It Ends With Us

1218864_75194824It ends with us.

Whether you physically sat in the room at the Diabetes Advocates Forum or joined us there in spirit, I tell you now. It ends with us.

We will be the ones to end the feelings of frustration with diabetes, the barriers to affordable access, the misconceptions of this disease, and in the future, the disease itself. However long it takes, whatever needs to be done, it ends with us.

After two days of intense, emotionally-charged meetings between key members of the Medtronic Diabetes team and invited diabetes advocates, this phrase is what remains in my head.

It ends with us.

Bold statement, you say. Brash statement, you say.

About time, I say.

I understood before the meetings began that we would be discussing the new Medtronic Minimed 530g with Enlite and discussing diabetes advocacy, but beyond that, no clue. I knew that Medtronic Diabetes and Bayer HealthCare had selected members of the diabetes online community (DOC) regardless of insulin delivery system and CGM choice. (You heard Dexcoms  and different beeps and boops going off throughout the sessions. Ahh, the sultry song of diabetes.)

Those who attend as well as those who don’t often wonder why these individuals were chosen to represent the diabetes contingency. (I see the questions on Twitter and the comments on blogs and other social media portals.) I still don’t have an answer on that, but we all had one thing in common: passion.

And that passion wasn’t just coming from the advocates. It came from almost every person I encountered with a role at Medtronic Diabetes. They do want to know what we think, not just about their products and how they present them (and we didn’t disappoint in our answers, believe me), but about how they can help. Not air quotes help, but real how-can-we-use-our-voice-to-help.

Not once did they try to sell us something. Not a product or a line or lip service. The Medtronic Diabetes representatives were frank and forthright, matching the honesty of the attendees. I heard apologies for missteps and long waits for better CGM sensors for their products. I heard requests for better ways to communicate. I heard agreement towards greater participation with advocates to reach goals.

There was laughter. And tears. And a lot of beeps. We all scribbled on notepads and tapped on smartphones and laptops. Sessions occurred in which decisions about future advocacy initiatives were identified and visions questioned for clarity. Some of my moments of ah-ha! came not in the meeting, but in sidebar conversations. Advocacy happens everywhere.

I’ll get to the nitty-gritty of what happened in later posts, but I flew home with that feeling in my gut that burns deep.

It ends with us. All of us. Not just advocates, but everyone who is passionate about ending. That includes Big Pharma and device manufacturers and government. Us. There is no longer a “them”.

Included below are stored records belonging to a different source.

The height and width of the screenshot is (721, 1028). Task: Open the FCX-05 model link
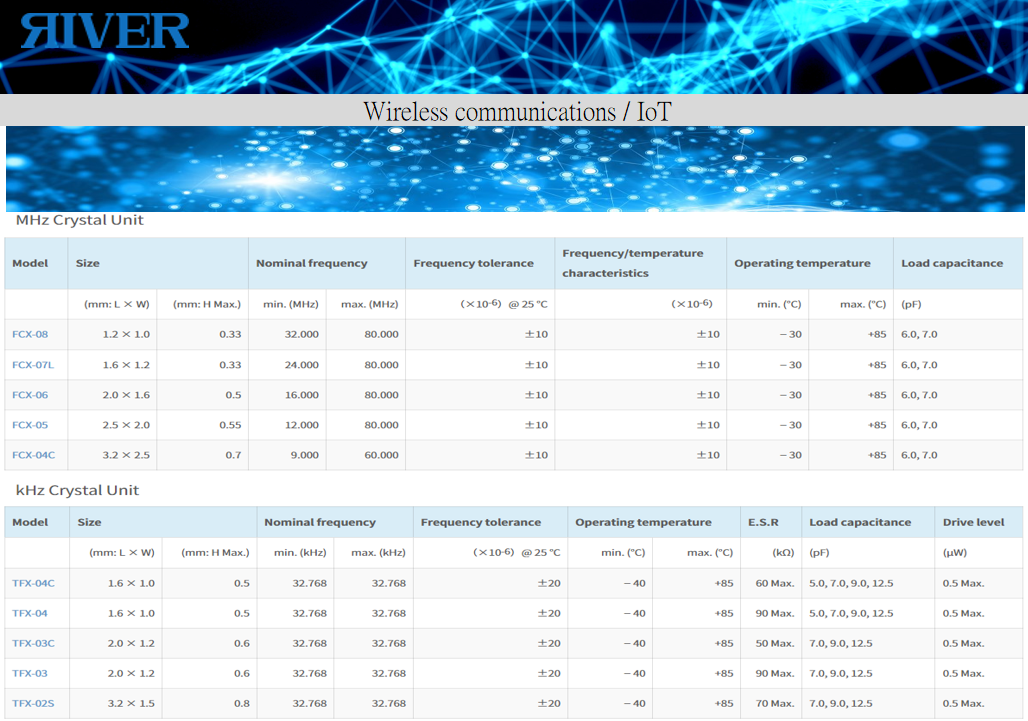coord(30,425)
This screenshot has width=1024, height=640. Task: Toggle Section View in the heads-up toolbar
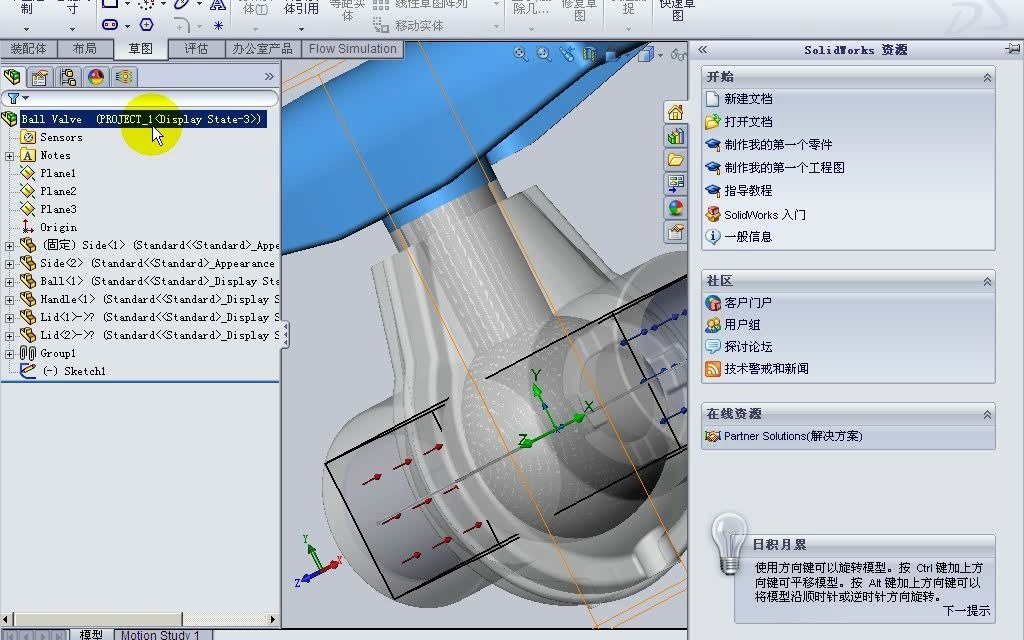(x=590, y=54)

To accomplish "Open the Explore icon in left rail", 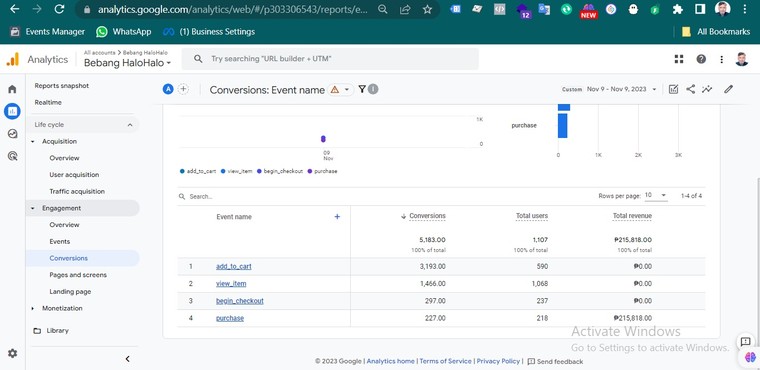I will tap(13, 134).
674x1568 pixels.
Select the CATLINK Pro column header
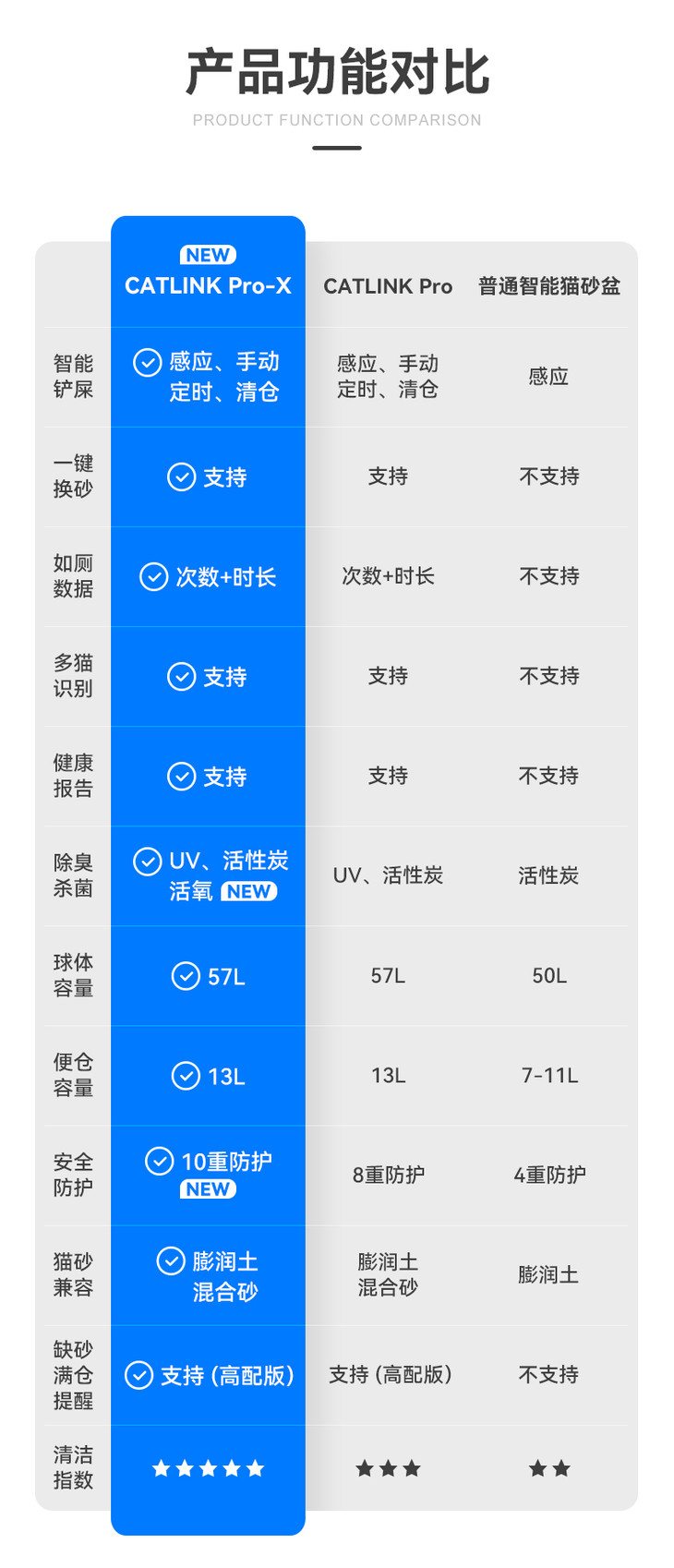(388, 286)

And in order for it to end with us, it has to begin with us.

Get ready, because…

It ends with us.

Medtronic Diabetes and Bayer HealthCare paid for my travel expenses and meals in connection with the Third Diabetes Advocate Forum where we discussed online and offline diabetes advocacy as well as Medtronic products and therapies such as MiniMed 530G with Enlite. I have received no compensation from either Medtronic or Bayer in exchange for writing this post and the opinions I am sharing are my own.

13 comments

  1. Heather Gabel

    Beautifully stated, Christel. I think we can all agree that the us is them and the them is us and we are all one moving toward the end of the suffering rooted in diabetes. Thank you for writing it so eloquently.

  2. Diabetic Mainer

    Excellent post! Thank you Christel for your passionate advocacy. Although you aren’t the only advocate, we need more. Diabetes advocates are like a choir: the more people that join, the louder the singing gets. Given all of the misinformation about and bias against those living with diabetes, our collective voice must be quite loud to stand out.